Scott Pethybridge

Personal information
- Born: 25 June 1977 (age 48) Sydney, New South Wales, Australia
- Height: 182 cm (6 ft 0 in)
- Weight: 90 kg (14 st 2 lb; 200 lb)

Playing information
- Position: Wing
Club
| Years | Team | Pld | T | G | FG | P |
| 1994–96 | Penrith Panthers | 34 | 10 | 7 | 0 | 54 |
| 1997–99 | North Sydney | 55 | 16 | 0 | 0 | 64 |
| 2000 | Auckland Warriors | 14 | 0 | 1 | 0 | 2 |
| 2001–02 | Northern Eagles | 5 | 3 | 1 | 0 | 14 |
|  | Total | 108 | 29 | 9 | 0 | 134 |
- Source: As of 16 January 2019
- Father: Gary Pethybridge
- Relatives: Rod Pethybridge (uncle)

= Scott Pethybridge =

Australian rugby league footballer

Scott Pethybridge (born 25 June 1977) is an Australian former professional rugby league footballer who played for four clubs over his career. Pethybridge mainly played on the wing; although, he was somewhat of a utility back. His father, Gary, played rugby league in the 1970s. His uncle Rod also played professional rugby league.

==Playing career==
Pethybridge was 17 years old when he made his debut in the NSWRL Premiership, for the Penrith Panthers. Pethybridge went on to play thirty-four games for the Panthers before leaving during the Super League war.
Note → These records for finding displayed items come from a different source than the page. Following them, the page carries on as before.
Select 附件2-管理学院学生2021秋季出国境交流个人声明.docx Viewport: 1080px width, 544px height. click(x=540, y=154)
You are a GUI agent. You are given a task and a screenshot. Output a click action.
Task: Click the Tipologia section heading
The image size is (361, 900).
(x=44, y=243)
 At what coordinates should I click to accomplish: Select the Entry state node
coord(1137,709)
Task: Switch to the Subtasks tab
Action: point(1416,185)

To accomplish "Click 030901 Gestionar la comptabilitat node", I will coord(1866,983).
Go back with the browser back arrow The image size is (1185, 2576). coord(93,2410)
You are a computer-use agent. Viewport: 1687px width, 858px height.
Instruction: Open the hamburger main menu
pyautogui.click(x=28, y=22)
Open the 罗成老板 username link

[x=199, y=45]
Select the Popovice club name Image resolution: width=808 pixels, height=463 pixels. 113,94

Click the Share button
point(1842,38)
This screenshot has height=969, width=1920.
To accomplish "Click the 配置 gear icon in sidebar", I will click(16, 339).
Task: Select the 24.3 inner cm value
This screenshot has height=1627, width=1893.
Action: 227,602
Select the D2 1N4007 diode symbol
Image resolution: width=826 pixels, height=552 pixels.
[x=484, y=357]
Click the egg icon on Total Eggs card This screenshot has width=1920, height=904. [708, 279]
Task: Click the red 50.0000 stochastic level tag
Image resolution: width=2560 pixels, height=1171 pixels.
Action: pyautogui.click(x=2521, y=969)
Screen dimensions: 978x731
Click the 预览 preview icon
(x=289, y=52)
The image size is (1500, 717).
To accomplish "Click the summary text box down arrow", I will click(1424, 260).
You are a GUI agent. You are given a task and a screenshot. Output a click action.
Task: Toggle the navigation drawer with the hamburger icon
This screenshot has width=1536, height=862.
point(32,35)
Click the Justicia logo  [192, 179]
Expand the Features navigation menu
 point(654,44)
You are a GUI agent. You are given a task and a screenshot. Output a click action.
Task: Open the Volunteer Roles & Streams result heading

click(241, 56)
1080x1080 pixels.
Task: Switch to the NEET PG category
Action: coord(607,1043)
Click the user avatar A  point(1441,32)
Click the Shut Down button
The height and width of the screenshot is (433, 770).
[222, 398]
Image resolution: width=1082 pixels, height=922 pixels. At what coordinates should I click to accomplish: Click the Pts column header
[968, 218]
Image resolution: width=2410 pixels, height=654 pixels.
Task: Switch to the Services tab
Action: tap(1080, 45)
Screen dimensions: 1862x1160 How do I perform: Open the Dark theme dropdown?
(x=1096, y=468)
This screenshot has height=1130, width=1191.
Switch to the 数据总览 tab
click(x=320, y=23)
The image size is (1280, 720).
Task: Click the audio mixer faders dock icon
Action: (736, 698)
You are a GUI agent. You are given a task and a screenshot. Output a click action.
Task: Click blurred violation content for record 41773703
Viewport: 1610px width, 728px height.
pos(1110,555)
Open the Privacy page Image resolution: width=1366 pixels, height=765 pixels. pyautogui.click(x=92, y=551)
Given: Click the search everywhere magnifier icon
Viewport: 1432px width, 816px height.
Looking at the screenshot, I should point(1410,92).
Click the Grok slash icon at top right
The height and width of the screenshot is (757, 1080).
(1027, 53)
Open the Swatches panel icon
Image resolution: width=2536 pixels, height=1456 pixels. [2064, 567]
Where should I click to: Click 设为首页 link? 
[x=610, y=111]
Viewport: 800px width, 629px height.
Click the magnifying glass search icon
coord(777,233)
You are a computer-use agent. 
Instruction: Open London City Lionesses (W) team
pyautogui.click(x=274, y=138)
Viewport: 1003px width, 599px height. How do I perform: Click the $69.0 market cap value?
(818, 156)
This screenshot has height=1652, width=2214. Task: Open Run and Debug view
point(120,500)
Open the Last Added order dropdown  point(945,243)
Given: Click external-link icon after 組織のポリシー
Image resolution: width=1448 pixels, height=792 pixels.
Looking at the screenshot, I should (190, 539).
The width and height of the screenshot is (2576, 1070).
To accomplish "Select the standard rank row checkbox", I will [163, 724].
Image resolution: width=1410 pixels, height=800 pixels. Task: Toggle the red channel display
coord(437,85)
In 1996, he was part of the Junior Kangaroos tour of Fiji. After deciding to align himself with the Australian Rugby League, Scott joined the North Sydney Bears. He played 55 games for the club and was a regular in the side. However, when the Bears merged with the Manly Warringah Sea Eagles at the end of 1999, Pethybridge was not selected to be part of the new combined squad. Pethybridge was a member of the North Sydney side which played its final first grade game against The North Queensland Cowboys in Townsville.

This left him searching for a new club, and he ended up joining the Auckland Warriors for the 2000 season. He returned to Australia in 2001, where he played five games over the next two years for the Northern Eagles before retiring.

==Post playing==
Pethybridge is now involved in horse racing.